The Iranian government has long maintained that its nuclear work is entirely peaceful. The IAEA and Western nations, however, have concluded that Tehran operated an organized nuclear weapons program until 2003. Whether that program ever truly ended, or merely went underground, remains contested. What is not contested is the current state of Iran's enrichment capacity and the speed at which it has advanced.
A separate concern emerged during Grossi's press conference. He confirmed that the IAEA has detected rapid increases in nuclear activity at facilities in North Korea. South Korea's unification minister had reported in September that the North was operating four uranium enrichment plants running continuously. The implication was clear: as one nuclear threshold state accelerates its program, pressure mounts on others to do the same.

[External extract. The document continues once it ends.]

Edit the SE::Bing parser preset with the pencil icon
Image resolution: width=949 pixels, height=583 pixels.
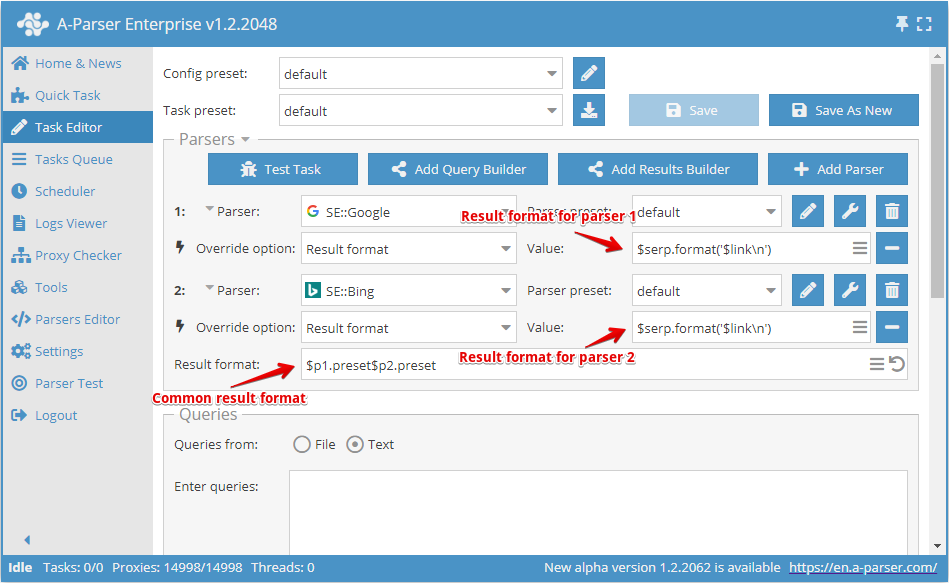(x=808, y=291)
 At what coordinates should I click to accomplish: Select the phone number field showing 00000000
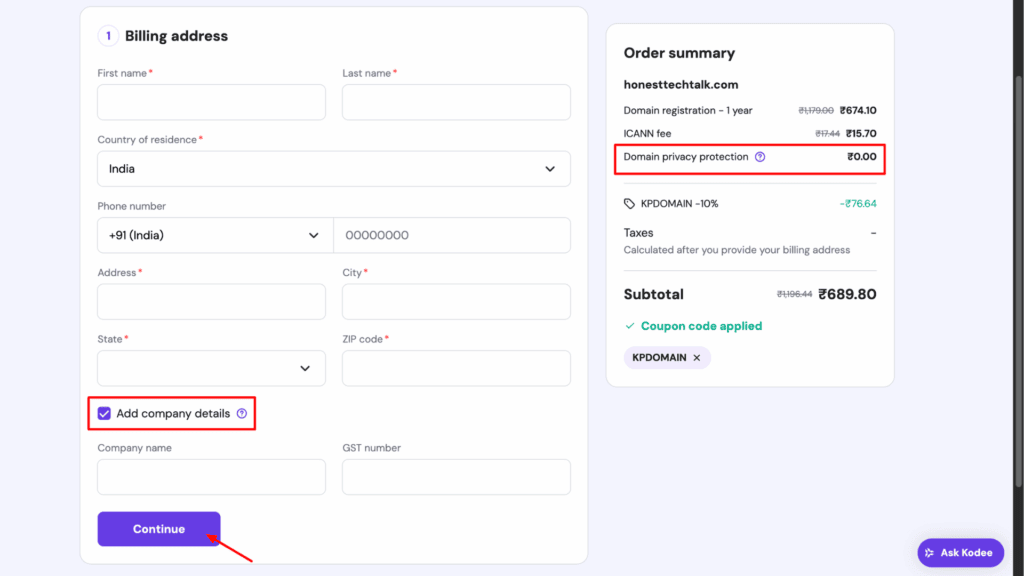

For now, the question hanging over the emerging US-Iran talks is whether any agreement can be structured to satisfy both sides. The Americans want assurance that Iran cannot build a bomb. Iran wants recognition of its right to nuclear technology. Grossi's message was that these goals are not incompatible—but only if verification is real, continuous, and comprehensive. Without monthly inspections, without access to all facilities, without the ability to confirm what Iran is actually doing, any signature on paper would be worth less than the ink used to write it.
Notable Quotes
Iran has a very ambitious and broad nuclear program, so all of that will require the presence of IAEA inspectors. Otherwise, there will be no agreement. There will be an illusion of agreement.— Rafael Grossi, IAEA director general
Any agreement on nuclear technology requires very detailed verification mechanisms.— Rafael Grossi, IAEA director general
The Hearth Conversation Another angle on the story
Why does Grossi keep emphasizing that verification has to be "detailed" and "comprehensive"? Isn't any inspection better than none?
Because Iran has shown it will restrict access when it suits them. They've blocked inspectors from bombed sites for months. If an agreement doesn't specify exactly what gets inspected, when, and how often, Iran could agree to the deal and then simply say certain facilities are off-limits for security reasons.
But if Iran agrees to a peace deal, wouldn't they have incentive to comply?
That's the assumption everyone wants to make. But Iran has also said it won't accept limits on its nuclear program at all. So there's a gap between what they're willing to say publicly and what they're willing to do in practice. The 440 kilograms of enriched uranium they're sitting on—that's not theoretical. It exists. And it's being enriched further every month they're not inspected.
What happens if negotiations fail again?
The war continues, and Iran keeps advancing its program. But there's also a risk if they succeed without real verification—you get a ceasefire that looks good on paper but doesn't actually prevent Iran from building a weapon. Grossi is saying that outcome is worse than no deal at all, because it creates a false sense of security.
Is there any precedent for this kind of verification working?
The original nuclear deal with Iran, before Trump withdrew from it, had IAEA inspectors on the ground with regular access. It worked for a few years. But it also required Iran to accept intrusive monitoring, which they resented. Now, after the bombing campaign, trust is even lower. Grossi is essentially saying: you can't rebuild trust without verification. And you can't verify without access.
So what would "detailed" verification actually look like?
Monthly inspections of enriched uranium stockpiles, unannounced visits to suspected weapons research sites, continuous monitoring of centrifuges, access to all nuclear facilities including the ones that were bombed. It's the kind of oversight that feels invasive to the country being inspected, but it's the only way to know what's actually happening.